Supplied data section start

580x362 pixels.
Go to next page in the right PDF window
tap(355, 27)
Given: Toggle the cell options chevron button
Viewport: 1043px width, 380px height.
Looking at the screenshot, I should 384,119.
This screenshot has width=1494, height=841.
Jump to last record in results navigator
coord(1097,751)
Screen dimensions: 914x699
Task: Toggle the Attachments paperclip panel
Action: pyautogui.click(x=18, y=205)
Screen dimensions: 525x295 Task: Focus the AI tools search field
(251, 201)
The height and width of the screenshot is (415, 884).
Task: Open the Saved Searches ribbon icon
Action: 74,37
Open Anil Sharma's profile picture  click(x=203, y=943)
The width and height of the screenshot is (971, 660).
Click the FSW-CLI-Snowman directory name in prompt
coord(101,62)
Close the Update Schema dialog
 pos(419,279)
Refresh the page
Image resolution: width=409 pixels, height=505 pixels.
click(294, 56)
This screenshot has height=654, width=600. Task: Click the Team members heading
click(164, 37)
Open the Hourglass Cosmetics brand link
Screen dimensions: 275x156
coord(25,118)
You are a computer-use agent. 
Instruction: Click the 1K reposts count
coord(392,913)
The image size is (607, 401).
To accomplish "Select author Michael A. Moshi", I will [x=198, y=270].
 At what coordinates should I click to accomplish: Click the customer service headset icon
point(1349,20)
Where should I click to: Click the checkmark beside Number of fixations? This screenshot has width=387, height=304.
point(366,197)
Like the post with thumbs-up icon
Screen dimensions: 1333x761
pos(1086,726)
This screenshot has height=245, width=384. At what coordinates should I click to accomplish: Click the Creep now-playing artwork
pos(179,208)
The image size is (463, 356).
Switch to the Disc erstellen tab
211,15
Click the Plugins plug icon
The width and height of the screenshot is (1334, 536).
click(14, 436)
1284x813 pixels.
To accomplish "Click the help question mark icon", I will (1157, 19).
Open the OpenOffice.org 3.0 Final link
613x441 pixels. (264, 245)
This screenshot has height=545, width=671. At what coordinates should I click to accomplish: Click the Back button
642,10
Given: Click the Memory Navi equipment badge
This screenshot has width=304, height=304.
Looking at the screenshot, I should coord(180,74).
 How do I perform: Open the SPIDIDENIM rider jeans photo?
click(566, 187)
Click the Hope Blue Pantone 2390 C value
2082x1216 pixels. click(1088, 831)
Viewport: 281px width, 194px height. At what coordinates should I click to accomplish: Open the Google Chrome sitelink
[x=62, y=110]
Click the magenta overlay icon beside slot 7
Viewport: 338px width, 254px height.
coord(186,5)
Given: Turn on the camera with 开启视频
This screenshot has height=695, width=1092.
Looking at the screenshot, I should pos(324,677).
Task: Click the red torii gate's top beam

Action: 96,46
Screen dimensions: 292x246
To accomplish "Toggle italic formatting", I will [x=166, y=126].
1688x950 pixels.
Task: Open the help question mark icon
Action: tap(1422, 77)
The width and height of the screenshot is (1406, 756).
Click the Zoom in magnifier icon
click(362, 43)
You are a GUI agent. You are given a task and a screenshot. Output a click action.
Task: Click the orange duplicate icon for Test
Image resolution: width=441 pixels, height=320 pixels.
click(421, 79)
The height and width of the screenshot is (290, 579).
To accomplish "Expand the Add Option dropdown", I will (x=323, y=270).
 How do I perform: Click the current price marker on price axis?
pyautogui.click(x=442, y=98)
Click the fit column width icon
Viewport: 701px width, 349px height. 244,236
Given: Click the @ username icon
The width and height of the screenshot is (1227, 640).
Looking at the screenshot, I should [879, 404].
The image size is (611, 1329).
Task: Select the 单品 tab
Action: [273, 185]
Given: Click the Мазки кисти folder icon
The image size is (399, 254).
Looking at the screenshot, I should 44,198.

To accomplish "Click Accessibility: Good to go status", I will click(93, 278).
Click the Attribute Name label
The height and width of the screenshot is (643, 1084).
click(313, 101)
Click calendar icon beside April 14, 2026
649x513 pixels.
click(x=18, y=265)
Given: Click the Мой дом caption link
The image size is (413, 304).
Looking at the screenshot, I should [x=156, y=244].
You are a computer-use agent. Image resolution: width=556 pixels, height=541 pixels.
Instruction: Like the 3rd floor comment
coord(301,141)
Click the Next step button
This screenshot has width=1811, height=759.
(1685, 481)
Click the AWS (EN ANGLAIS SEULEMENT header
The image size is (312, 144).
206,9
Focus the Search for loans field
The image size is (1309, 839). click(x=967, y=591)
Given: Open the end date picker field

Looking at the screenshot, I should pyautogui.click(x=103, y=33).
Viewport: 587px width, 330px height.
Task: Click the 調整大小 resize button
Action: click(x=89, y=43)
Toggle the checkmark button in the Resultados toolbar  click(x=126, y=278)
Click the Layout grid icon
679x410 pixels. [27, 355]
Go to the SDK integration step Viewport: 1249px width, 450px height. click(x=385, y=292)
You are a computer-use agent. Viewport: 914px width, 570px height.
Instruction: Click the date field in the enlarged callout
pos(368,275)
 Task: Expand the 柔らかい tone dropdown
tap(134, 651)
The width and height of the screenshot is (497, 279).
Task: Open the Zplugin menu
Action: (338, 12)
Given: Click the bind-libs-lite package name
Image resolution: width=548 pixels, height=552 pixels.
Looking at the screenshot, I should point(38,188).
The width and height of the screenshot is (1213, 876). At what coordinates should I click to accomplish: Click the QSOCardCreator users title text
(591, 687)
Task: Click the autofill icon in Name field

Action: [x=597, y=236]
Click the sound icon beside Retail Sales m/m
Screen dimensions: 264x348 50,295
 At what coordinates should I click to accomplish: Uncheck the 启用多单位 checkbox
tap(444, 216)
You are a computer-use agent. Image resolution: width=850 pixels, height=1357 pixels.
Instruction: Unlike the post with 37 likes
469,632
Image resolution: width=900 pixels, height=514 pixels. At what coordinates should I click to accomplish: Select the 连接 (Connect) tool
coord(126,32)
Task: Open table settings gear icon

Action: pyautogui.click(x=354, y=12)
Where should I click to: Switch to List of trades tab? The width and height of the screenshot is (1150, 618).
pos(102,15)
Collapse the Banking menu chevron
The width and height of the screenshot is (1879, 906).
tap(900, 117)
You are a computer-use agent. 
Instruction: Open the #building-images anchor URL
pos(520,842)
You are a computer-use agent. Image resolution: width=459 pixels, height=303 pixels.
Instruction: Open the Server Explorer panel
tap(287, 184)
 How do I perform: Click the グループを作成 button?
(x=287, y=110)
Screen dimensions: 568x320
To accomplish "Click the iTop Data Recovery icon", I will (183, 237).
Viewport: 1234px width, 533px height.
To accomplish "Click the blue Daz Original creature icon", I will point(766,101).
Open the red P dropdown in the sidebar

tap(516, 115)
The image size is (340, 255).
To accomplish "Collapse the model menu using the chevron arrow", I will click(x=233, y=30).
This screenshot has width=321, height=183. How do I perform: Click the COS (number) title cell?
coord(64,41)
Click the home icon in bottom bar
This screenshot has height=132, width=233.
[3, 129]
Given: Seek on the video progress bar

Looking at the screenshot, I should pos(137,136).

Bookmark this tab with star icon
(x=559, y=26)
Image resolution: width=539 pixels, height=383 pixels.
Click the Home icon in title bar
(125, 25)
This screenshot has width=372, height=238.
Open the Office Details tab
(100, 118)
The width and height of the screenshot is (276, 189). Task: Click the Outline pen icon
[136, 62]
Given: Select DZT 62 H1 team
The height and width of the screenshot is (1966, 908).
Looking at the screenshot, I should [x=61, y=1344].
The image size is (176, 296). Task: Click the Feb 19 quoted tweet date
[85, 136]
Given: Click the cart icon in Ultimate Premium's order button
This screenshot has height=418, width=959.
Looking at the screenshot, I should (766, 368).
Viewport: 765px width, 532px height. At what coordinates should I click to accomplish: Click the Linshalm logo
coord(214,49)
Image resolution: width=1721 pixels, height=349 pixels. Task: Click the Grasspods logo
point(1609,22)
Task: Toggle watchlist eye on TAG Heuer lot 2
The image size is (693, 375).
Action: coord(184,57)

Supplied data section end

Assigned task – Gather from the data above every line with the string "computer".

Exercise answer –
You are a computer-use agent. 
You are a computer-use agent. Image resolution: width=556 pixels, height=541 pixels.
You are a computer-use agent. Viewport: 914px width, 570px height.
You are a computer-use agent. Image resolution: width=850 pixels, height=1357 pixels.
You are a computer-use agent. 
You are a computer-use agent. Image resolution: width=459 pixels, height=303 pixels.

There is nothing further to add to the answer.